===== Input rows

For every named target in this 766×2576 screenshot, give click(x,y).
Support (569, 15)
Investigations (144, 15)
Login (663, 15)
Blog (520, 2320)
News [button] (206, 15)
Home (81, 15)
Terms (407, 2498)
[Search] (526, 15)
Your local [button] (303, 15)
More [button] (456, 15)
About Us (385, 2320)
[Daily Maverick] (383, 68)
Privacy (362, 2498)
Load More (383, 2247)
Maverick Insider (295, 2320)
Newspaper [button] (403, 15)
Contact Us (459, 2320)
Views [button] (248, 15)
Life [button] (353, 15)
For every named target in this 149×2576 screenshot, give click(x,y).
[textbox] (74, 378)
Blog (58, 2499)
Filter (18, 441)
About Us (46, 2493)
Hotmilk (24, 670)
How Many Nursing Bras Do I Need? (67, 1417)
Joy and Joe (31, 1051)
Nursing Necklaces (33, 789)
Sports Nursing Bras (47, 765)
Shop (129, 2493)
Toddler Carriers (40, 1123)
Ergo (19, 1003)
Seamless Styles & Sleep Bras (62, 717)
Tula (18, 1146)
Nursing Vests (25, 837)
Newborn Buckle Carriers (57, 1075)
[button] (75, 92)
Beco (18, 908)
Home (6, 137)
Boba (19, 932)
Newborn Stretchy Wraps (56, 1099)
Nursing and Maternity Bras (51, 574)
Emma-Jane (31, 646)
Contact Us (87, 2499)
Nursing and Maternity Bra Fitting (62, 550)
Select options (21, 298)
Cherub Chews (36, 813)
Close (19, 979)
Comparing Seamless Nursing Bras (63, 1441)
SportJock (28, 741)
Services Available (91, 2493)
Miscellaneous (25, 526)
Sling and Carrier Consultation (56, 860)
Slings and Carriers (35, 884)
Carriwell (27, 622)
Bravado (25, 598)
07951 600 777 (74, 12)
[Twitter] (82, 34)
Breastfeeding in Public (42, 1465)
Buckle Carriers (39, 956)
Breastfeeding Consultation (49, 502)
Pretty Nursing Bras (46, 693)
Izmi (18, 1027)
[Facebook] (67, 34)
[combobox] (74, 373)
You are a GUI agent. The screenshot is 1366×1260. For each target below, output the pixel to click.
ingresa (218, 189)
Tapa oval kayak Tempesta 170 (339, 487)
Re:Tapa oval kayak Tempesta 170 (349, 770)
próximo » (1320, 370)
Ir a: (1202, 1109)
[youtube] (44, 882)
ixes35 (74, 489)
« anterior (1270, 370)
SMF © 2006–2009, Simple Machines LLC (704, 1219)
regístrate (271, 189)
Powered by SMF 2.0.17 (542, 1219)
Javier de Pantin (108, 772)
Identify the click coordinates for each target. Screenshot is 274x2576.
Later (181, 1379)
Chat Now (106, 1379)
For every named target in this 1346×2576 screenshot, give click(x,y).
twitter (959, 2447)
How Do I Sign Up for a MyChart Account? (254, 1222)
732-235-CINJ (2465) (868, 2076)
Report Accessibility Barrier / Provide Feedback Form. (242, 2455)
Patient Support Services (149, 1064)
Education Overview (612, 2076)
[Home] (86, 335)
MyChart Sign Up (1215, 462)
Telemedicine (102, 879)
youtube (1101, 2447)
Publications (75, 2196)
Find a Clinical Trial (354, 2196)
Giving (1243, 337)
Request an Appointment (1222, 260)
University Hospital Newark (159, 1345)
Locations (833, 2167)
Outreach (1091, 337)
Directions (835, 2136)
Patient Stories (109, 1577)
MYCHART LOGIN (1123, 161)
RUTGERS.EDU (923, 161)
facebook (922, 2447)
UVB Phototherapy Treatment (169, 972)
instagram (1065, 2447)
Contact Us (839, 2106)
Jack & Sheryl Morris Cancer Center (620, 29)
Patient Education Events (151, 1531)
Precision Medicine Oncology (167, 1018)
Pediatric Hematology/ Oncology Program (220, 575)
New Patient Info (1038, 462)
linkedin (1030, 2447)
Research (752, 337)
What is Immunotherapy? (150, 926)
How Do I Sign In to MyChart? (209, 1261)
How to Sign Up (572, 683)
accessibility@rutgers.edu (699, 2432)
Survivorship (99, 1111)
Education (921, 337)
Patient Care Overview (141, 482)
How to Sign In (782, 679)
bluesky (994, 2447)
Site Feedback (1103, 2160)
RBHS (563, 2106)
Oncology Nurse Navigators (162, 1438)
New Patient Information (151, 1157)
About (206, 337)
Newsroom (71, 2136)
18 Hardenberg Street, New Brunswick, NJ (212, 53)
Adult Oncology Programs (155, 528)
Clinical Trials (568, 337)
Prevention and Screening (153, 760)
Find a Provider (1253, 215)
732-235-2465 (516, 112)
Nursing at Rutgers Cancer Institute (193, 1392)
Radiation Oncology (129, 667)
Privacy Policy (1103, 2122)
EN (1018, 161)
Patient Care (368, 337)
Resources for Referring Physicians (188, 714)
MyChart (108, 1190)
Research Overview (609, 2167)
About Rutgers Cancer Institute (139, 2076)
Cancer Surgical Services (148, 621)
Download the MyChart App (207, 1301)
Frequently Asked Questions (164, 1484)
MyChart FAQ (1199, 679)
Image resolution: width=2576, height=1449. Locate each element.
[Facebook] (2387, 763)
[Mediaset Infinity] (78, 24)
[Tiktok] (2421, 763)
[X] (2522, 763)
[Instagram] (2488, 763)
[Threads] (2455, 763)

==========

→ The problem: Please present the items as a numbered list without blank lines, beginning at the line that contains "18 Hardenberg Street, New" and stopping after the line that contains "Research Overview (609, 2167)".

→ Response:
1. 18 Hardenberg Street, New Brunswick, NJ (212, 53)
2. Adult Oncology Programs (155, 528)
3. Clinical Trials (568, 337)
4. Prevention and Screening (153, 760)
5. Find a Provider (1253, 215)
6. 732-235-2465 (516, 112)
7. Nursing at Rutgers Cancer Institute (193, 1392)
8. Radiation Oncology (129, 667)
9. Privacy Policy (1103, 2122)
10. EN (1018, 161)
11. Patient Care (368, 337)
12. Resources for Referring Physicians (188, 714)
13. MyChart (108, 1190)
14. Research Overview (609, 2167)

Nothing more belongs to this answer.